→ Problem to solve: Collect all lines from the listing that include the string "computer".

→ Input records:
┌────────

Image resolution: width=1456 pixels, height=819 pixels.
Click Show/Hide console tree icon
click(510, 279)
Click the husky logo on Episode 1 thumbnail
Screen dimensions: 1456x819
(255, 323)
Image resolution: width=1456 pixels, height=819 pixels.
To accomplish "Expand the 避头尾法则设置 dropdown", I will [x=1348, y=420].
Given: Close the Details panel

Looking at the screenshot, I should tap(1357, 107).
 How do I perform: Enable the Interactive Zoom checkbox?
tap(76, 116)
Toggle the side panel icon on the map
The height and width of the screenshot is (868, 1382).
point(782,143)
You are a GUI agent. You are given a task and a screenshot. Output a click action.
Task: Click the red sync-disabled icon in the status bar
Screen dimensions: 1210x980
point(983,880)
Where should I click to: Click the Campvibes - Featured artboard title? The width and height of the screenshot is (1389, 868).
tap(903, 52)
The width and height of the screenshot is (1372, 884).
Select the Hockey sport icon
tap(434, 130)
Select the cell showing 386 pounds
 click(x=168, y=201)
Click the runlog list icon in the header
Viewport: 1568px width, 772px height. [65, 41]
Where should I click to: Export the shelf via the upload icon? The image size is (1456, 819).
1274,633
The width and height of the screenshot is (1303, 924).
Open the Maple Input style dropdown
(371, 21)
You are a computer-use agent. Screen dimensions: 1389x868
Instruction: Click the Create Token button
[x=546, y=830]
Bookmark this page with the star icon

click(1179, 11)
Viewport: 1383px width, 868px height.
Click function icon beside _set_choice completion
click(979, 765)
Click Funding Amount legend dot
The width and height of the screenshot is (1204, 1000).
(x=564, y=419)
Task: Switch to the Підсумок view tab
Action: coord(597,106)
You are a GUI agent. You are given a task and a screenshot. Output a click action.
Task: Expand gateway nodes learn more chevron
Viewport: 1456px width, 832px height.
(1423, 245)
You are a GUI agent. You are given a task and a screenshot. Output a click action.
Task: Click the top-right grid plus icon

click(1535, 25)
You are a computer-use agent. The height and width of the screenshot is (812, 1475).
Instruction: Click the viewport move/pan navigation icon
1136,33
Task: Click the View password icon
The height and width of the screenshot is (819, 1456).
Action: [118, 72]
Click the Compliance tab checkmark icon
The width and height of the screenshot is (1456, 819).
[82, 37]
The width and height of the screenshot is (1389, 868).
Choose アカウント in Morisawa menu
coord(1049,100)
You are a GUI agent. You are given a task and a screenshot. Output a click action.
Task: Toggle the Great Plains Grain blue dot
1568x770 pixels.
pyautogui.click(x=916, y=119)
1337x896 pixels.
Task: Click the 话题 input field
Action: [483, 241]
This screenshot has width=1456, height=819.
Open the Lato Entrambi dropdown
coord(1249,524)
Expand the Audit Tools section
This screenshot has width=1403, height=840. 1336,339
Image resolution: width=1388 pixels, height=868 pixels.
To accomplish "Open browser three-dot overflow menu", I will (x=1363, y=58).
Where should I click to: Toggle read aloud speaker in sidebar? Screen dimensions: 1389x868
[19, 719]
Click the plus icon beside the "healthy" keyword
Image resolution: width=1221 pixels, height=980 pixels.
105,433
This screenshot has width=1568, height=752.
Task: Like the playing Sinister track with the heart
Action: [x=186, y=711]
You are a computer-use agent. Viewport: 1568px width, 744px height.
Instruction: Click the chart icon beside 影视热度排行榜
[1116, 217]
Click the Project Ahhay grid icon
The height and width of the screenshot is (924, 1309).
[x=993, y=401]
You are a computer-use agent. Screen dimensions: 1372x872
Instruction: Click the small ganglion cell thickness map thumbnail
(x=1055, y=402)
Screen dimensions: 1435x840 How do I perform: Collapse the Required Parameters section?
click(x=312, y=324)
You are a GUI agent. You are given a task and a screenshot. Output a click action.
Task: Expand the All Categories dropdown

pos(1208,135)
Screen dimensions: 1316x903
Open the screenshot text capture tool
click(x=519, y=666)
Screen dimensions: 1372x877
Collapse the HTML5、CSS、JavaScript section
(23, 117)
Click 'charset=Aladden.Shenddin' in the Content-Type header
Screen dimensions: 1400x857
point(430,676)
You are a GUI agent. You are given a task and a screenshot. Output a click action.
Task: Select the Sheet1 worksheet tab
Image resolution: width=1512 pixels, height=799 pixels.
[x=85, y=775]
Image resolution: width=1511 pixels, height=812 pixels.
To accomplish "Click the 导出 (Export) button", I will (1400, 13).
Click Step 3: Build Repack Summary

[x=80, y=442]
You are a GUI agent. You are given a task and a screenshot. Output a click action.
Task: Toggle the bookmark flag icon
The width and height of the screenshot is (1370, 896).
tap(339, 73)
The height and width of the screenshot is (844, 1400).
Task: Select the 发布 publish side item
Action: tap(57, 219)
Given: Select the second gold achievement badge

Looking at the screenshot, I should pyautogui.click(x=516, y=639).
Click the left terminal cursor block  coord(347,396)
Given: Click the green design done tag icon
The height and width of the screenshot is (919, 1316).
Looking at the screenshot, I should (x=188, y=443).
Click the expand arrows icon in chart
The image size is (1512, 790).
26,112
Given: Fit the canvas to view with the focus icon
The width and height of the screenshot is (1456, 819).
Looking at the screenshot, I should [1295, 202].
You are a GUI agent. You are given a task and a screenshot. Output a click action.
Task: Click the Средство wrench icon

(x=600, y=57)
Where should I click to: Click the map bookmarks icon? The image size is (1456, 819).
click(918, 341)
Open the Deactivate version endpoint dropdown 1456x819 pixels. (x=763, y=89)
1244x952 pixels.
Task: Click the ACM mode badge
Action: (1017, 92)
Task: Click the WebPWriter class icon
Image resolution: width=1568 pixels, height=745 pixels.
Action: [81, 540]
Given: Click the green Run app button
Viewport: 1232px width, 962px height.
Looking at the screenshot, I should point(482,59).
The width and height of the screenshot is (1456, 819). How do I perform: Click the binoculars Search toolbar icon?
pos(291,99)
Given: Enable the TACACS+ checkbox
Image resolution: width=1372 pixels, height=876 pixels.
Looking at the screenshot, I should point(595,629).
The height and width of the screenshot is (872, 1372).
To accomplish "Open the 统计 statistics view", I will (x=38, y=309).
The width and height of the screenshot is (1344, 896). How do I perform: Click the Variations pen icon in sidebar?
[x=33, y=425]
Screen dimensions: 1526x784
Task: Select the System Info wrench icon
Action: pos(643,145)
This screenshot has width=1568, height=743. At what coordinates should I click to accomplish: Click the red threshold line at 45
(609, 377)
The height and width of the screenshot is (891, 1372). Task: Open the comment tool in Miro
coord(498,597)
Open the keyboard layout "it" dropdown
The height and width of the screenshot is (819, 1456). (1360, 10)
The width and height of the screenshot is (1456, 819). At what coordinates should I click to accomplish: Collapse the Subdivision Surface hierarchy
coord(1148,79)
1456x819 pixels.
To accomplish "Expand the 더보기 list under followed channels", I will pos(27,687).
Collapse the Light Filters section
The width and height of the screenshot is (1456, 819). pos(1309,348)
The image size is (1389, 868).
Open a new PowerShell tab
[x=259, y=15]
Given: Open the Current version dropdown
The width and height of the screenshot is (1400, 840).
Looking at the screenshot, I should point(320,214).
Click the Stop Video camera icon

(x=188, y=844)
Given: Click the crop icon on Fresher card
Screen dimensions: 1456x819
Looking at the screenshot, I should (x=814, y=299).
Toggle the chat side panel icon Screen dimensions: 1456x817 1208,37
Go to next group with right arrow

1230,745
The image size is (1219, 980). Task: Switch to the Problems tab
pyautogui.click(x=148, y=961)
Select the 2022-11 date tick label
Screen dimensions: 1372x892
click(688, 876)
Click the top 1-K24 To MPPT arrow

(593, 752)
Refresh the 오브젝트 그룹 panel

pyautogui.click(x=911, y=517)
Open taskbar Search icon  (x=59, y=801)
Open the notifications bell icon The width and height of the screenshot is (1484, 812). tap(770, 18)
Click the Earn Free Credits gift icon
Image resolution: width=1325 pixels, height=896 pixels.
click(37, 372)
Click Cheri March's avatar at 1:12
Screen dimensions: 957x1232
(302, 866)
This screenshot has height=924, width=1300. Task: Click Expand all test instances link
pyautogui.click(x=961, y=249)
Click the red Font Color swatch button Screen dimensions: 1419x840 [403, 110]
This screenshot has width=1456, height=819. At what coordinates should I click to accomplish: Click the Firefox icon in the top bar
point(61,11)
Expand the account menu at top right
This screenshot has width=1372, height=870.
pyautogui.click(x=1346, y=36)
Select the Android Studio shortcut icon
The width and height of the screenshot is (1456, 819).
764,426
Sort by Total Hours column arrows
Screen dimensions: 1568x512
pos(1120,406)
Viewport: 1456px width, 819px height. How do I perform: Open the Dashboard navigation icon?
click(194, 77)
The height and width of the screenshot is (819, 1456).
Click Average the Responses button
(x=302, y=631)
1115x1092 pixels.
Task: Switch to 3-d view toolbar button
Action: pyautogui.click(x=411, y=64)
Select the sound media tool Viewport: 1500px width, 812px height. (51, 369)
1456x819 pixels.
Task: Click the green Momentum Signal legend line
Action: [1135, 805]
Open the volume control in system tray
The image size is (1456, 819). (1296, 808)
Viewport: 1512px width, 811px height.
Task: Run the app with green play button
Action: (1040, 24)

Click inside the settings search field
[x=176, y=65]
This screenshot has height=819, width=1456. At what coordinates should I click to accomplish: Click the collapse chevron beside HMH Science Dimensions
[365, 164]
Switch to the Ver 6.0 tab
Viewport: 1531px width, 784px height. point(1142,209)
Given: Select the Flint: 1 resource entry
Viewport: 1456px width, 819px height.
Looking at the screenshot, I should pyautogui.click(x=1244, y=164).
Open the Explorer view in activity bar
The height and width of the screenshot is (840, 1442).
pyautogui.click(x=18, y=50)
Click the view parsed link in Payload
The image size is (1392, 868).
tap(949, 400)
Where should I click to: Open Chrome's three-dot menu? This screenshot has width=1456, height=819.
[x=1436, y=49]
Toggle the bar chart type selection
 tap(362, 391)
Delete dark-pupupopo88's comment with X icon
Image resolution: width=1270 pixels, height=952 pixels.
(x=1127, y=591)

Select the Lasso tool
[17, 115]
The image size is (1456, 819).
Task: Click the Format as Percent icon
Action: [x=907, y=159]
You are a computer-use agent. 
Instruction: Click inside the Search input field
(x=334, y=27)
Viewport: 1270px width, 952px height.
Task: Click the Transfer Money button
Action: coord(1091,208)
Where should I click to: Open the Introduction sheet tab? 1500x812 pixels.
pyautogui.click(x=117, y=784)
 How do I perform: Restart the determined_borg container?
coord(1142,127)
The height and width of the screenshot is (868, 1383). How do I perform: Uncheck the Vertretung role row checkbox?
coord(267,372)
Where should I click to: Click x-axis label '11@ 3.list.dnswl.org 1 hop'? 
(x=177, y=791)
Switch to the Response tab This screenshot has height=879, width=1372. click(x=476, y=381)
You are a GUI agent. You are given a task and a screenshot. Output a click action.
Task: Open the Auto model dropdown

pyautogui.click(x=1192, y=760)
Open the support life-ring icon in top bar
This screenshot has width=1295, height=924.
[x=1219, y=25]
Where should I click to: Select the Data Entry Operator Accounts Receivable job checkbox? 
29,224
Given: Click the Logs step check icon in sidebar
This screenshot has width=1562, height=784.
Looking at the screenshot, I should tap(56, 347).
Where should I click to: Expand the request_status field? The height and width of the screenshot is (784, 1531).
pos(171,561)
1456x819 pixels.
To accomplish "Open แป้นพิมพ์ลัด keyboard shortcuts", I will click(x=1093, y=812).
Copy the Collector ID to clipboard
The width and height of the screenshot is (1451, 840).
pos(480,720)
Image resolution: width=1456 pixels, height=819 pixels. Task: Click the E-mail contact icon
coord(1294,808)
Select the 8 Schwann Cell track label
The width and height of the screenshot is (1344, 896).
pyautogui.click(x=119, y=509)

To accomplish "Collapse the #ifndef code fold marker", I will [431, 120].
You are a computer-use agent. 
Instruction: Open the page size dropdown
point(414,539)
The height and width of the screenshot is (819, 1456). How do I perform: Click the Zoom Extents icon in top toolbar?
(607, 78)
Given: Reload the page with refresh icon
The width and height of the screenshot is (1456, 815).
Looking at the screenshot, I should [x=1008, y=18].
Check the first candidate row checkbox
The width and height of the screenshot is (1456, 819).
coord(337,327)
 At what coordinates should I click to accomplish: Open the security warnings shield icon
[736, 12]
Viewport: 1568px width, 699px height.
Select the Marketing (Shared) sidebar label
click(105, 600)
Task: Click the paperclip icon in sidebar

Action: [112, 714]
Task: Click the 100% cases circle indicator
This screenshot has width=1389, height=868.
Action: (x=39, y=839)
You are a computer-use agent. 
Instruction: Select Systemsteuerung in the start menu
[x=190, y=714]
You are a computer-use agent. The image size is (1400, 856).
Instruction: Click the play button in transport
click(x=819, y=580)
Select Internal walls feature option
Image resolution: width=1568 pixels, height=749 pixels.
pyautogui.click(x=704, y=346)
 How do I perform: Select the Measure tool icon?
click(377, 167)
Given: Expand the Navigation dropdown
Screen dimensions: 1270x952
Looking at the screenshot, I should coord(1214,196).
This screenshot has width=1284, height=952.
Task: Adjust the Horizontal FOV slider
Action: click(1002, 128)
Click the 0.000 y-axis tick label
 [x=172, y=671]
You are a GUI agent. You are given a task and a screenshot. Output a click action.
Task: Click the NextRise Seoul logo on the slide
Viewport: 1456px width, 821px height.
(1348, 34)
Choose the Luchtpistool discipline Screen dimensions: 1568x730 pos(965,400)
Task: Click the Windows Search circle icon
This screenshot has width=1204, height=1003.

└────────

→ Worked solution:
You are a computer-use agent. Screen dimensions: 1389x868
You are a computer-use agent. The height and width of the screenshot is (812, 1475).
You are a computer-use agent. Viewport: 1568px width, 744px height.
You are a computer-use agent. Screen dimensions: 1372x872
You are a computer-use agent. 
You are a computer-use agent. 
You are a computer-use agent. 
You are a computer-use agent. The image size is (1400, 856).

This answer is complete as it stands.